La Storia dei Sopravvissuti all’Eruzione del Vulcano Vesuvio

Il 24 agosto dell’anno 79 dC, il Vesuvio eruttò, lanciando più di 4,8 chilometri cubi di detriti fino a 32,1 chilometri nell’aria. Quando le ceneri e le rocce caddero a terra, seppellirono le antiche città di Pompei ed Ercolano. Questo evento storico è stato tradizionalmente considerato come una completa distruzione, ma ricerche recenti hanno cambiato questa narrazione, evidenziando la storia di coloro che sopravvissero e ricostruirono le loro vite.

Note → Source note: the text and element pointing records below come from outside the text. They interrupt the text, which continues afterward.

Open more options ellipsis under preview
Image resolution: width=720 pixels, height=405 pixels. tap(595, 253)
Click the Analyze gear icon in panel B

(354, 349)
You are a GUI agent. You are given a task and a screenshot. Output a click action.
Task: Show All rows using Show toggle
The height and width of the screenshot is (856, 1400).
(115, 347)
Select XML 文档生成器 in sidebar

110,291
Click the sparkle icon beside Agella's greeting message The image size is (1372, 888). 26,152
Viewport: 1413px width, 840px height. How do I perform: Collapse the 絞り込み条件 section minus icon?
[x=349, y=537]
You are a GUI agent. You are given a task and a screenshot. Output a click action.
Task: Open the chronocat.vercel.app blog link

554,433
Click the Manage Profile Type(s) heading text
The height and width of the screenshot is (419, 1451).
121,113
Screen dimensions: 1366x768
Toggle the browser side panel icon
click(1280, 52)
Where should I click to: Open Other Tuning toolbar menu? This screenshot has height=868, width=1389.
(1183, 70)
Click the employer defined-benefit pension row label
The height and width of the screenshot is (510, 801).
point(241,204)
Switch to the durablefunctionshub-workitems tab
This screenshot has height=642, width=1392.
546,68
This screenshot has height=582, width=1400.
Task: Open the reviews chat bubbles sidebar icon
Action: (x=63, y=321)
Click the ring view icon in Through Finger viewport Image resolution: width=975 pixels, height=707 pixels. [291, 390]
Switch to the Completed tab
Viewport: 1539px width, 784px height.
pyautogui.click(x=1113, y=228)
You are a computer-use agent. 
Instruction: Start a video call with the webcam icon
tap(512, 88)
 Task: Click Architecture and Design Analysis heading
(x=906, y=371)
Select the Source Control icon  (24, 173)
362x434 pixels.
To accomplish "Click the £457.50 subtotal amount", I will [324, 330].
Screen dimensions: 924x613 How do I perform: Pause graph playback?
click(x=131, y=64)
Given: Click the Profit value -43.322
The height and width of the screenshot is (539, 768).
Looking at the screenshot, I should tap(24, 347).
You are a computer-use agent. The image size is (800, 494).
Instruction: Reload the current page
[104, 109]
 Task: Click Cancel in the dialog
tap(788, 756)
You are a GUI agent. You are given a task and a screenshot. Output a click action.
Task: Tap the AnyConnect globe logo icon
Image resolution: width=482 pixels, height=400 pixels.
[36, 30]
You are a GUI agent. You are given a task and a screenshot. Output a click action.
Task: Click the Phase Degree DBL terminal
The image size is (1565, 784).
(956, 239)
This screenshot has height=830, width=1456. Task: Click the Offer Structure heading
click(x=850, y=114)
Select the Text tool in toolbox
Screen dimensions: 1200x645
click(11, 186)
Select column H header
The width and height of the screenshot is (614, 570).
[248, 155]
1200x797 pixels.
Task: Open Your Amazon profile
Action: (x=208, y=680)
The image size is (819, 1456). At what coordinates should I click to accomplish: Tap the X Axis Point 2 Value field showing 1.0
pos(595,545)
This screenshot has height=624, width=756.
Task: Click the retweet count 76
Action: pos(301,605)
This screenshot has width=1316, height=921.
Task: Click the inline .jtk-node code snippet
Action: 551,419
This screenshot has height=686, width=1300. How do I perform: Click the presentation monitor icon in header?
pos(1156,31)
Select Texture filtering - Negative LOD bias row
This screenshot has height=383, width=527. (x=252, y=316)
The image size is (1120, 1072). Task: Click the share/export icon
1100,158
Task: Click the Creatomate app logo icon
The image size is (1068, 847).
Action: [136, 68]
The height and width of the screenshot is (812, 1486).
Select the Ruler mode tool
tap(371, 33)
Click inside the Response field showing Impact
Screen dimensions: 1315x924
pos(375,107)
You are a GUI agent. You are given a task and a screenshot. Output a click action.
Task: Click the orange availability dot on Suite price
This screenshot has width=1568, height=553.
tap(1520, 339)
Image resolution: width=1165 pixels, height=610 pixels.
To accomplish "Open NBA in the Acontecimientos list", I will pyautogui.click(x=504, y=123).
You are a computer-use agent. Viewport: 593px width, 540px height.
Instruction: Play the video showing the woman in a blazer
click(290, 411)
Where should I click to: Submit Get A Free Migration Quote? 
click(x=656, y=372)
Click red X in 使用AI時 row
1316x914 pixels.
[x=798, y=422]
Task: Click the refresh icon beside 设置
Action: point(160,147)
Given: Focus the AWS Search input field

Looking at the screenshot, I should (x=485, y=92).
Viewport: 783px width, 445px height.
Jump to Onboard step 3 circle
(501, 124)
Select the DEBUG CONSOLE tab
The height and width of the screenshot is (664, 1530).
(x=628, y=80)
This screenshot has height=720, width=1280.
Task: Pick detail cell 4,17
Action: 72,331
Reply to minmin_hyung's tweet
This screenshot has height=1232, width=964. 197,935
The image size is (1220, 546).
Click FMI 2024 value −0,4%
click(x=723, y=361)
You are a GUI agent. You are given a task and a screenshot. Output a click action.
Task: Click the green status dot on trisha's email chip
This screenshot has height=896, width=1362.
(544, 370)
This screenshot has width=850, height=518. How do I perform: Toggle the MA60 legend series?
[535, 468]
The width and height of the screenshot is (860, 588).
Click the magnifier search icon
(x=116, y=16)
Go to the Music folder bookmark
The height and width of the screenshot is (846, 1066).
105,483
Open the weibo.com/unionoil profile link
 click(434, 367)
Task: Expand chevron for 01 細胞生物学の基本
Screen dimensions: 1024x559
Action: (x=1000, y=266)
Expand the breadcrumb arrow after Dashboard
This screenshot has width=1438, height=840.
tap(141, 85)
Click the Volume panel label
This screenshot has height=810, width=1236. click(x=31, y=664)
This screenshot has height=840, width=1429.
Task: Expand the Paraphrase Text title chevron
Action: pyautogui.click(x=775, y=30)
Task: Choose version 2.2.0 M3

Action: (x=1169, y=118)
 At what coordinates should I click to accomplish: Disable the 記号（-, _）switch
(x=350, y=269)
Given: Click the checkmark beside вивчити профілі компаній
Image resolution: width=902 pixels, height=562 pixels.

Un nuovo approccio in archeologia ha rivelato che durante le 18 ore dell’eruzione, molti ebbero l’opportunità di fuggire. Recenti scoperte indicano che i resti umani trovati a Pompei ed Ercolano rappresentano solo una parte delle loro popolazioni, suggerendo che molti riuscirono a scappare. Sono stati individuati schemi di migrazione e reinsediamento in 12 città circostanti, soprattutto a nord del Vesuvio, al di fuori delle zone più colpite.

Il professor Steven L Tuck dell’Università di Miami ha passato otto anni a esaminare database di iscrizioni romane per trovare prove dei sopravvissuti. Secondo Tuck, i resti umani ritrovati nelle escavazioni rappresentano solo una frazione della popolazione originale di queste città. “Tutto ciò suggerisce che molte (se non la maggior parte) delle persone nelle città potrebbero essere sfuggite se avessero fuggito abbastanza presto“, spiegò in un articolo pubblicato su The Conversation.

Lontano dall’essere il tragico finale generalmente immaginato, la storia di Pompei ed Ercolano è anche una storia di resilienza e rinascita.

Uno degli esempi più notevoli è quello di Fabia Secundina, che riuscì a rifugiarsi a Puteoli (oggi Pozzuoli), uno dei porti più frequentati dell’Italia romana. Nipote di un mercante di vino, Fabia sposò il gladiatore Acuario il Retiario, che morì giovane, lasciandola in gravi difficoltà economiche. Fabia non è un’eccezione: i nomi come il suo, unitamente ad altri esclusivi di Pompei o Ercolano, sono stati cruciali nella metodologia di Tuck per tracciare i sopravvissuti nelle comunità circostanti.

La ricerca ha anche rivelato la famiglia Caltilius, che si reinsediò a Ostia, un importante porto a 30 chilometri da Roma. Fondarono un tempio a Serapide, divinità egizia popolare nelle comunità portuali, e costruirono un complesso di tombe monumentali decorate con iscrizioni e ritratti familiari. Questo lignaggio si unì per matrimonio ai Munatiuses, un’altra famiglia fuggitiva, formando una saga estesa e di successo.

Aulo Umbricio è un altro sopravvissuto la cui storia è venuta alla luce. Commerciante di garum (una salsa di pesce fermentato), optò per stabilirsi a Puteoli. Dopo aver ripristinato l’attività familiare, Aulo e sua moglie chiamarono Puteolanus il loro primogenito nato nella nuova città adottiva.

Non tutti i fuggitivi trovarono fortuna. Alcune famiglie, come gli Avianii e i Masuri, subirono perdite significative e si stabilirono nella piccola e impoverita città di Nuceria, a 16 chilometri a est di Pompei. Secondo una lapide, i Masuri adottarono il bambino Avianius Felicio, probabilmente orfano senza parenti sopravvissuti, illustrando il modello di generosità tra i migranti, anche i più poveri, verso altri sopravvissuti e le loro nuove comunità.

Inoltre, i Vibidia, originari di Ercolano, continuarono la loro tradizione di donazioni generose. Una sopravvissuta di questa famiglia si stabilì a Benevento e donò un piccolo altare a Venere su un terreno pubblico concesso dal consiglio comunale locale.

Il professor Tuck sottolinea che dopo l’eruzione del Vesuvio, gli imperatori romani investirono nella regione, ricostruendo proprietà e costruendo nuove infrastrutture per le popolazioni sfollate, inclusi strade, sistemi idrici, anfiteatri e templi.

“I sopravvissuti non furono isolati in campi o costretti a vivere indefinitamente in città di tende. E non ci sono prove di discriminazione nelle loro nuove comunità”, conclude Tuck.

Lontano dall’essere il tragico finale generalmente immaginato, la storia di Pompei ed Ercolano è anche una storia di resilienza e rinascita. Le ricerche di Tuck non solo gettano luce sulla portata della perdita umana, ma anche su coloro che, superando il disastro, trovarono il modo di ricostruire le loro vite e lasciare un’eredità duratura.